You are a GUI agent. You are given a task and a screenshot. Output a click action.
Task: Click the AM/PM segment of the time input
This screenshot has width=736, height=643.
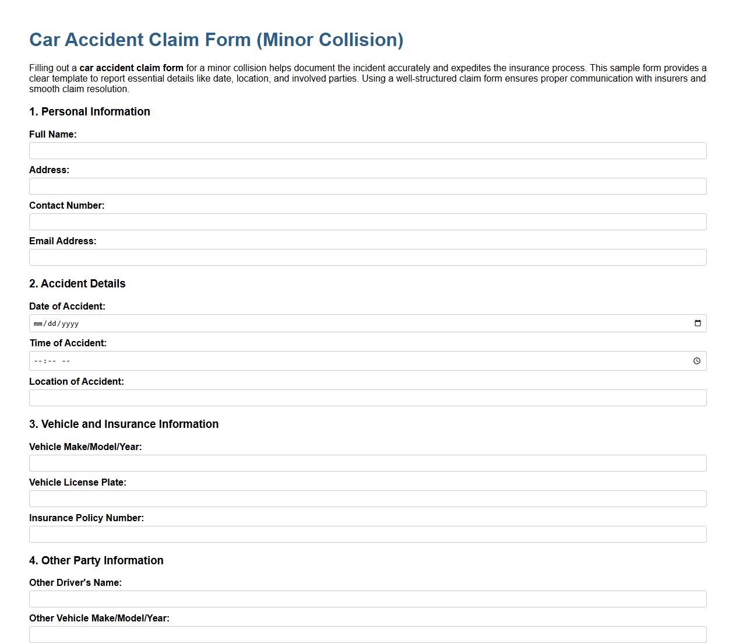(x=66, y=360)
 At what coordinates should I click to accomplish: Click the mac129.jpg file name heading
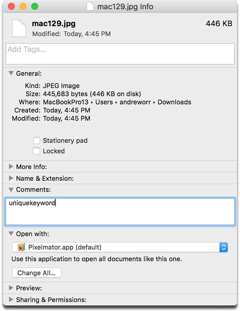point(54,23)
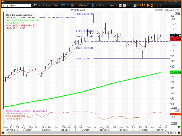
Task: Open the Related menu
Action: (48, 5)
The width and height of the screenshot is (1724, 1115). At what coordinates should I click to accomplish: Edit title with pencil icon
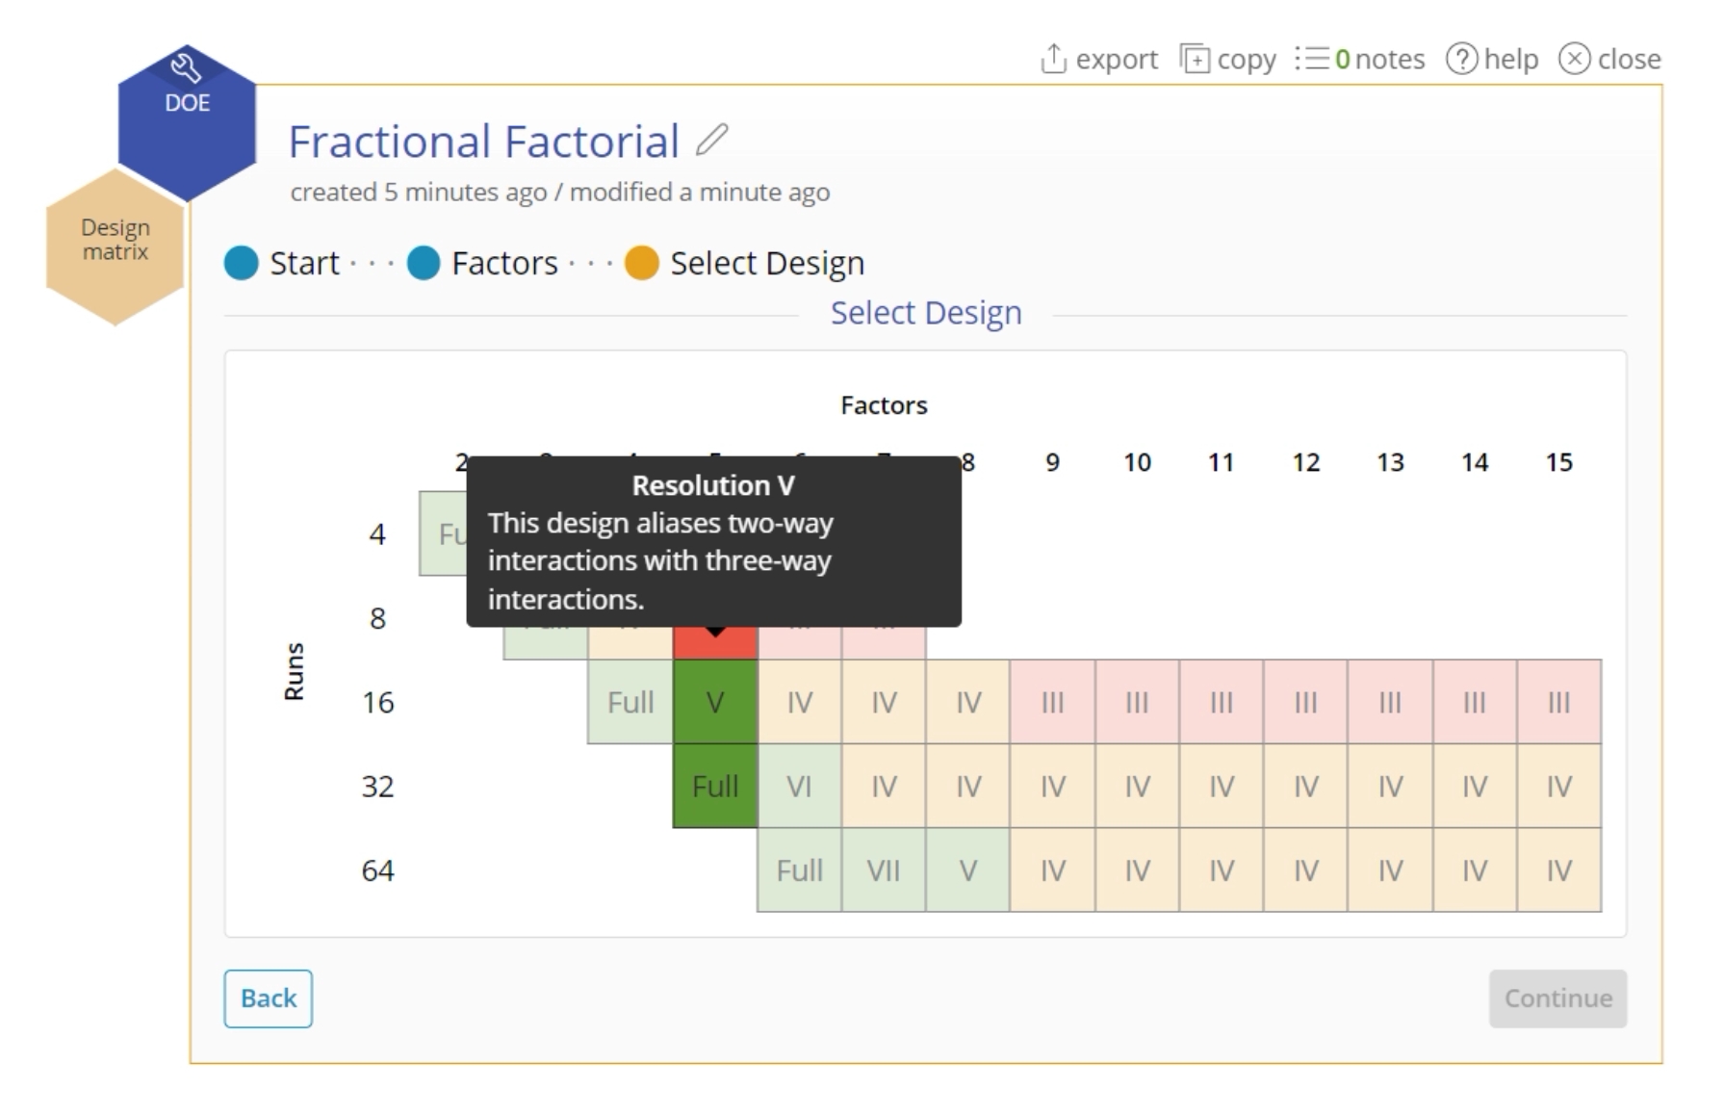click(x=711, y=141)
* * *
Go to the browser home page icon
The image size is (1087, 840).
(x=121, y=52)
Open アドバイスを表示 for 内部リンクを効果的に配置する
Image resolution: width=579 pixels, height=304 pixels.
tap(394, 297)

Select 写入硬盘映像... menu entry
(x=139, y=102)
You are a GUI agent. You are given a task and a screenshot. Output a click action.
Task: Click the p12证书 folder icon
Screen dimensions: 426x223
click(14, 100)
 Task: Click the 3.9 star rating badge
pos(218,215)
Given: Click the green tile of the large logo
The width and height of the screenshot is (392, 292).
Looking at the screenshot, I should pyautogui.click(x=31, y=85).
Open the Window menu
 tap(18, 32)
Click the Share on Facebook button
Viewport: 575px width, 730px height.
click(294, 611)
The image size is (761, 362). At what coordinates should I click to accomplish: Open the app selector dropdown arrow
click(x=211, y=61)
---
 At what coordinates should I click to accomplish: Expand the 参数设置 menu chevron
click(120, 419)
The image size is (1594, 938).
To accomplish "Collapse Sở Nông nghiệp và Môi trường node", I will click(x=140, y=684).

(Work order) From the records above, repeat exactly the lines from the one with "Screen dimensions: 426x223" through the one with "Click the Share on Facebook button", both included.

(Expected output)
Screen dimensions: 426x223
click(14, 100)
 Task: Click the 3.9 star rating badge
pos(218,215)
Given: Click the green tile of the large logo
The width and height of the screenshot is (392, 292).
Looking at the screenshot, I should pyautogui.click(x=31, y=85).
Open the Window menu
 tap(18, 32)
Click the Share on Facebook button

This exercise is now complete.